PROBLEMS TO SOLVE:
[a] In two sentences, what does the MySQL excerpt say?
[b] Answer these questions from the MySQL excerpt, one per line:
(i) Of which committee is the author a member?
(ii) Which products do some of the author's customers already use together in one connected environment?
(iii) Which field does the author call "my" field?
[c] Rewrite the paragraph of the MySQL excerpt that begins "When we approach an existing environment" as a short introductory line followed by a bulleted list.

EXCERPT TO READ:

----------------

What about the conference?

My feeling is that this event consolidates what is the “core” of the MySQL community.

We have seen many companies providing the same service, one close to the other sitting and talking with positive spirit and attitude.  I have been personally chatting all the time with people from SkySQL, Percona and others, all of us with open and friendly attitude.

I have seen Oracle people participate to the conference (hurray!!!), as IOUG committee member I know very well the number of time we have said to Oracle to be there, and they were! This was good, period.


MySQL where are you going?

In relation of what is happening to MySQL, and where is that leading us, I have confirm my idea that nowadays we are not talking anymore of LAMP or Full stack, when we talk about MySQL.

What customers, companies and users are expecting is a more complex and articulate environment. Interaction between different blocks is now not an optional but a fact.

When we approach an existing environment or when we have to build a new one, we now think in term of hundreds of application servers, terabytes of data to store or to process, many different client platform to support and impressive amount of data to analyze for reporting.


Feel free to fill the boxes with the name of the product that you like most, but for sure you will not limit yourself to MySQL or LAMP.

Already today I have customers using MySQL, Oracle Database, MongoDB, Hadoop and more, all in one single connected environment.


Thinking in term of MySQL only when we think to product, service, monitoring or design is too limitative.


For instance a tools that monitor MySQL but do not catch his interaction with other element like Hadoop, is going to provide only part of the picture. That partial picture referring only to MySQL metrics will be close to be useless because it will not be able to provide all the require information needed to perform a valid analysis and eventually projection.

In other terms will cover the basic of the single block and will not help us to get the big picture. That is it, still useful to keep the block in decent state but will let you blind for what is going on in the whole context.

This is for many aspects true also for the products, each block, MySQL included, must become more and more flexible to exchange data with the others. This can be achieve developing specific interfaces, or by defining a common protocol/format of communication that is shared between the different blocks.


In MySQL universe (or MariaDB), this also means to keep consistency and to remain as open as possible to facilitate the creation of additional plug-in/engines.

But what really worries me, given also is “my” field, is “service”. Those environments require support, design and so on. We know very well how complex a MySQL environment could be, what about it when we start to have many other actors involve? What really scares me is the level of knowledge is required to cover all of them or just a segment.

----------------

GIVEN ENTRIES:
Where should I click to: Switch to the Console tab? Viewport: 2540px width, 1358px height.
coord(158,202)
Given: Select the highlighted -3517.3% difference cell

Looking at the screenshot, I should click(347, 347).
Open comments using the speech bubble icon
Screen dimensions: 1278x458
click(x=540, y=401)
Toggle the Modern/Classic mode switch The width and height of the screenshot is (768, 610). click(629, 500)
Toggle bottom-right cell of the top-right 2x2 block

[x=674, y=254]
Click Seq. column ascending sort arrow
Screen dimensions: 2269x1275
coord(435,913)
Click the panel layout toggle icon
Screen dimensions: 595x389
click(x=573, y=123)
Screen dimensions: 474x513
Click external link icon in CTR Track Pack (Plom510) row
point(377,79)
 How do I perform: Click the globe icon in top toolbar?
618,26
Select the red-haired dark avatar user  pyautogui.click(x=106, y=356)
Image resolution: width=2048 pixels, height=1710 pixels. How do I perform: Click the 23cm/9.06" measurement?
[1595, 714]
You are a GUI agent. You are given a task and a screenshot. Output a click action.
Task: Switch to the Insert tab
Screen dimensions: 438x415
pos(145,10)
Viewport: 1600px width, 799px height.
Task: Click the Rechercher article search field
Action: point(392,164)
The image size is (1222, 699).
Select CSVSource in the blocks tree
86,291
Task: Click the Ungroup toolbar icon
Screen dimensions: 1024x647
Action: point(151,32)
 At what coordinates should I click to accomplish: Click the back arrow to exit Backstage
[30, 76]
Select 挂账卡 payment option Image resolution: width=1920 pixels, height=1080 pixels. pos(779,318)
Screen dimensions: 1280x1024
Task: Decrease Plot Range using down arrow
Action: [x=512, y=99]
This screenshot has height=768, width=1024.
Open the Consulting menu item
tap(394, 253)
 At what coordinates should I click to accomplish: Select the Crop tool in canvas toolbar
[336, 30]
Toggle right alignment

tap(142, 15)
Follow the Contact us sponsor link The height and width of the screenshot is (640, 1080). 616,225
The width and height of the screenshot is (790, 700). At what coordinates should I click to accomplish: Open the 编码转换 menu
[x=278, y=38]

----------------

THE RESULTS:
[a] The author feels the conference consolidated the core of the MySQL community, with companies such as SkySQL and Percona talking in an open and friendly way and Oracle people taking part. The author argues that MySQL can no longer be considered on its own, because customers run connected environments that include other products, so monitoring tools and products must handle the interaction between blocks, and providing service for such environments demands a worrying level of knowledge.

[b]
(i) The IOUG committee.
(ii) MySQL, Oracle Database, MongoDB, Hadoop and more.
(iii) Service.

[c]
When approaching an existing environment or building a new one, we now think in terms of:
- hundreds of application servers
- terabytes of data to store or process
- many different client platforms to support
- large amounts of data to analyze for reporting